ガイア 地球は生きている ジェームズ・ラブロック <2>
「ガイア」 地球は生きている<2>
ジェームズ・ラブロック (著) 竹田 悦子 (翻訳) 松井 孝典(日本語版監修) 2003/08 ガイアブックス 単行本 191p
Vol.3 No.0790★☆☆☆☆
1)この本、3・11で壊滅した図書館が、数カ月してようやく再開した時、震災コーナーに大きく表表紙を見せて飾られていた。図書館スタッフもかたずけが大変な中、無事だった在庫の図書で、なにはともあれ関係のありそうな本を並べてみたのだろう。
2)ところがこの本は、借り手がなく、いつまでもディスプレイのように飾られていた。たしかに地球の画像はきれいだし、タイトルだって、素敵でしょう・・・・「地球は生きている」・・・・・。そう思って、私が借りなきゃ誰も借りないのかなぁ、なんて勝手に思いながら、借り出し、他の震災関係の本と一緒に読みだした。
3)読みだしてから気がついたのだが、この本、面白くない。最初、きれいだなぁ、と思った表紙さえ、なんだか少し絵柄がずれていて、かなりピンボケだ。「病んでいる地球を科学的に診断したわかりやすい図鑑」というサブタイトルさえ、歯が浮いてくるようなちぐはぐさだ。
4)いいタイミングだなぁ、と思ってなにかメモしておこうと最初は思っていたのに、ちょっと開いただけで、ゲンナリして、自分のブログにメモすることすら面倒くさくなり、さっさと返却してしまった。

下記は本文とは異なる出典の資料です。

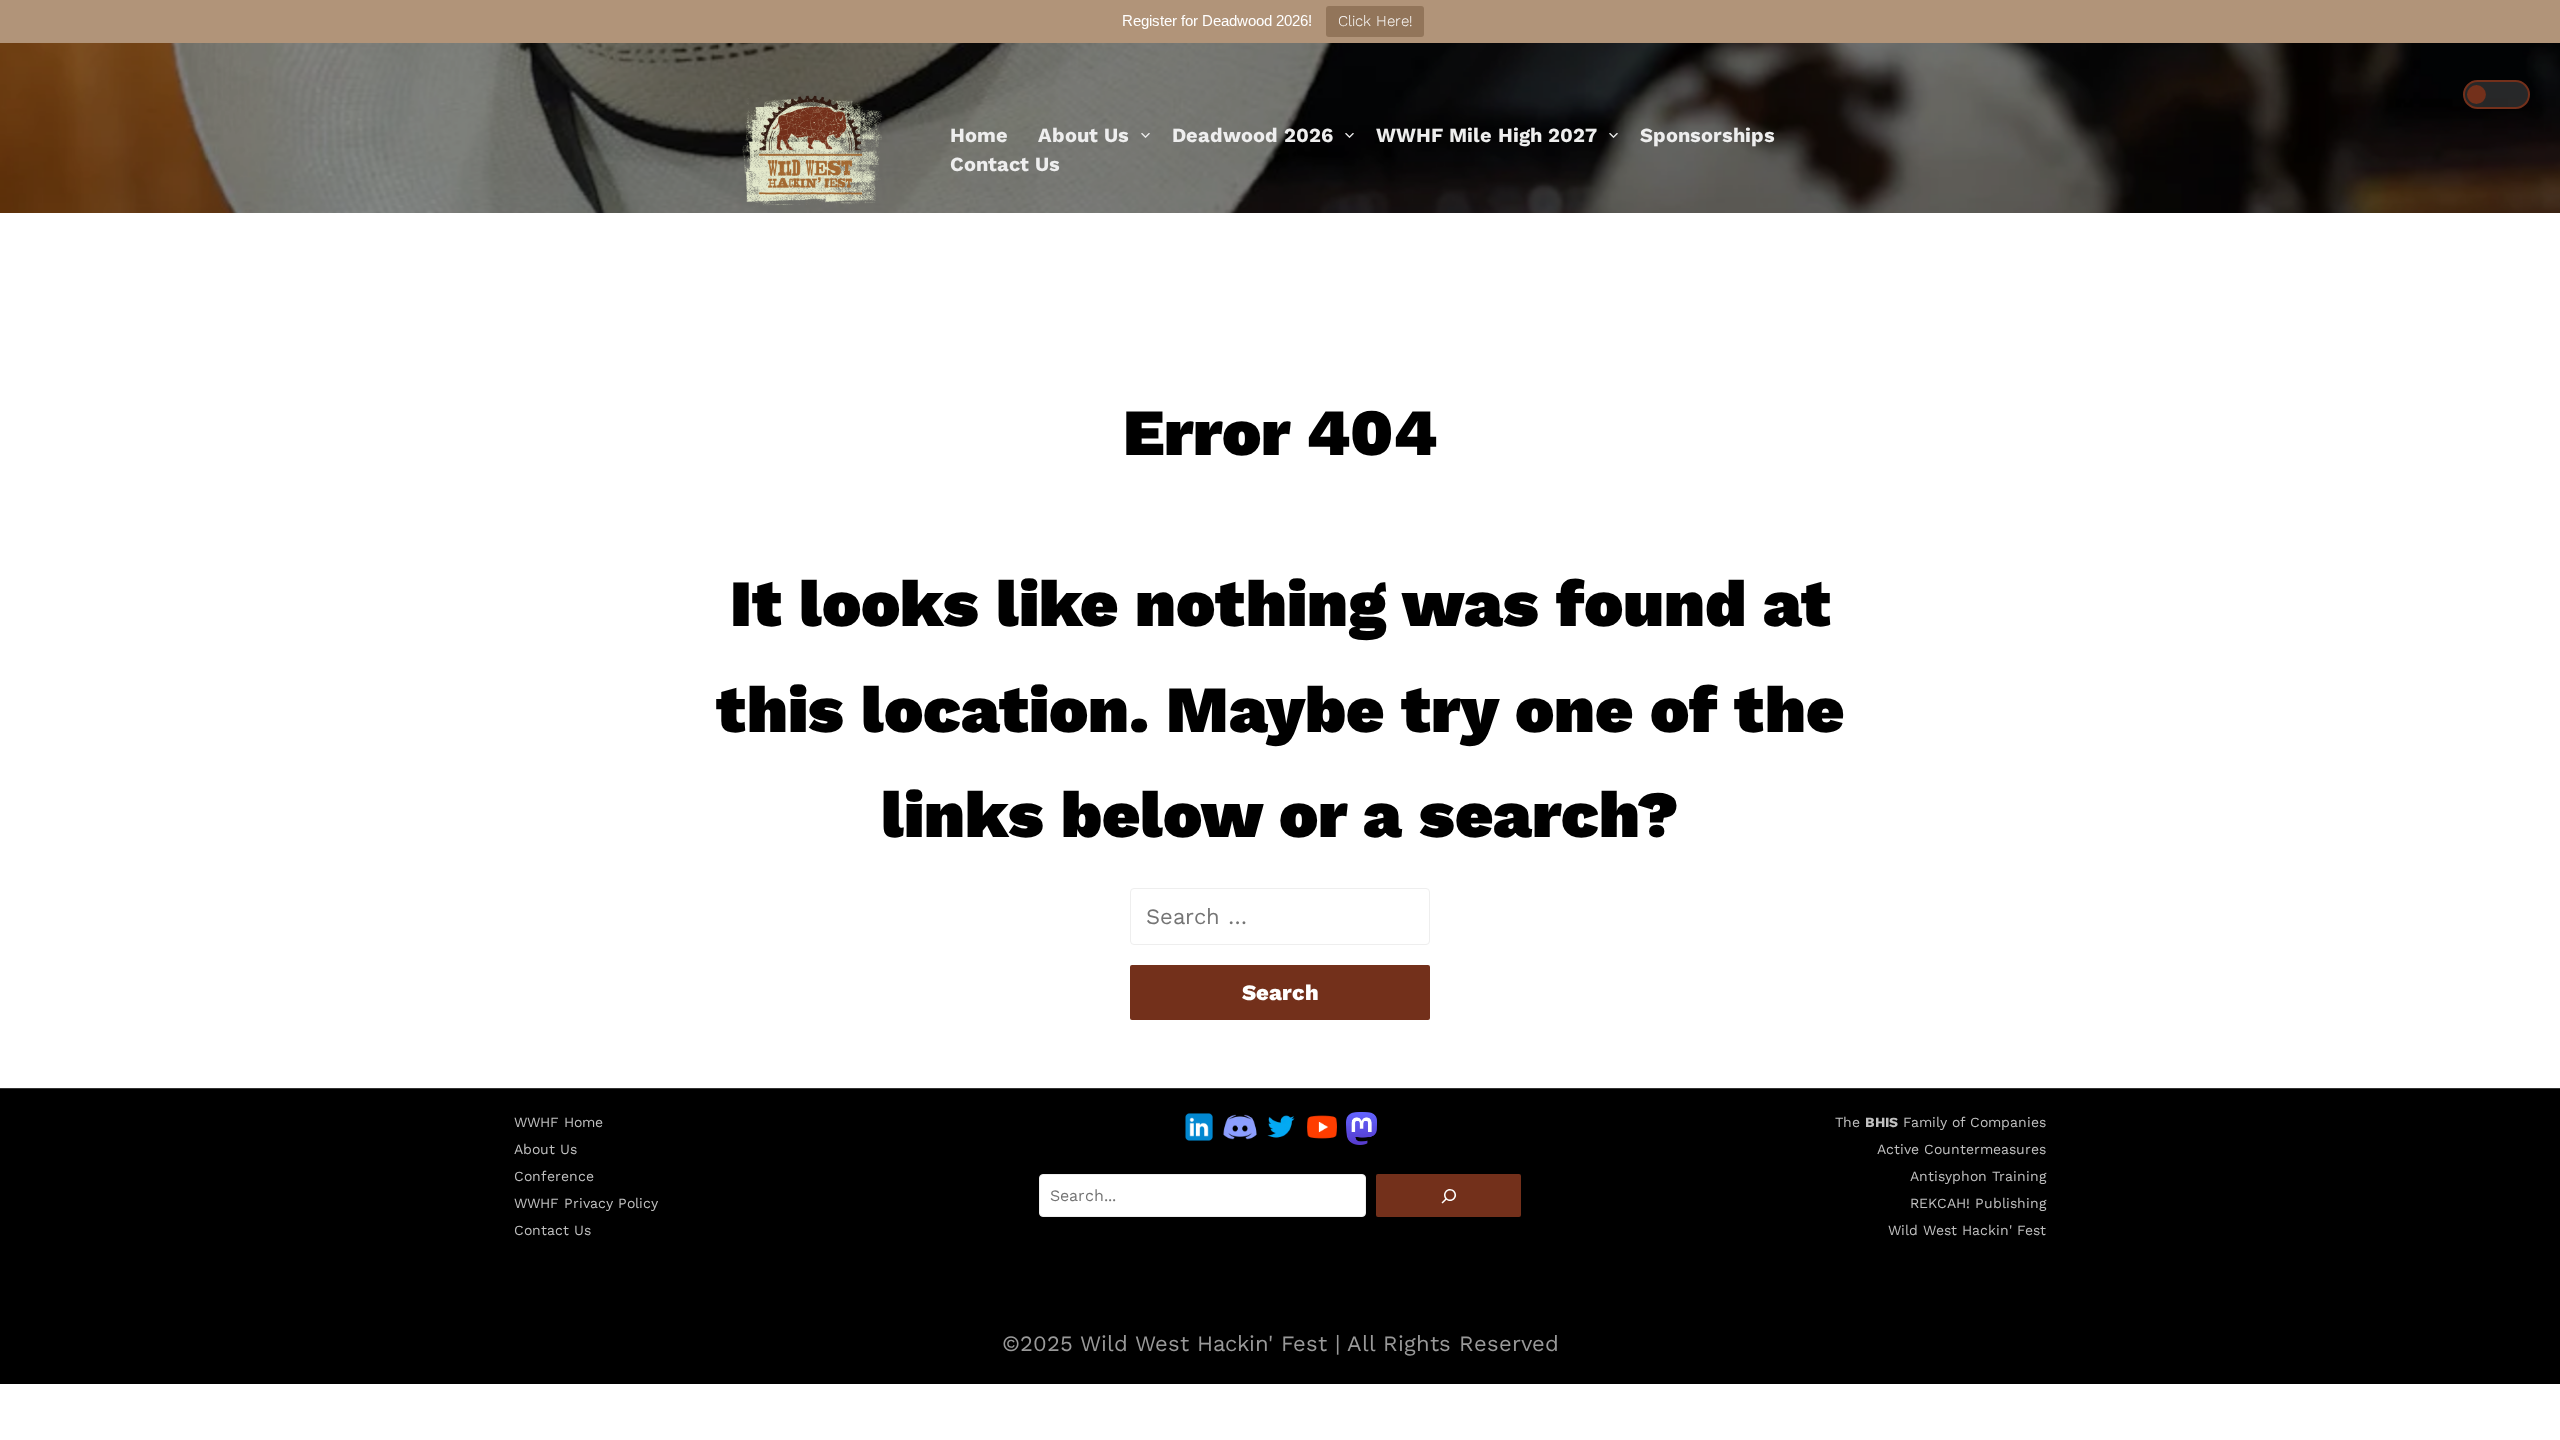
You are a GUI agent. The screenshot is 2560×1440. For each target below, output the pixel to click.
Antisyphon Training (1978, 1176)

5)ガイアは、本書の著書ラブロックが、地球が何故生命の惑星か、という問いに関して、彼の主張に命名した言葉である。私はその問いに対し、別の考え方を主張しているので、彼のその主張に全面的に賛同するわけではない。p3松井孝典「日本語版監修にあたって」
6)最初の書き出しからしてこの調子だ。意見が違うなら監修なんて受けなければいいのに、なんだかみんなリキが入っていない一冊となっている。松井孝典氏は、1992年の「スピリット・オブ・プレイス」のポスターの地球図を提供してくれた人だし、パネラーの一人だった。その彼のノリがこの調子である。一体、ラブロックという人物の研究とやらは、どんなものだったのだろう。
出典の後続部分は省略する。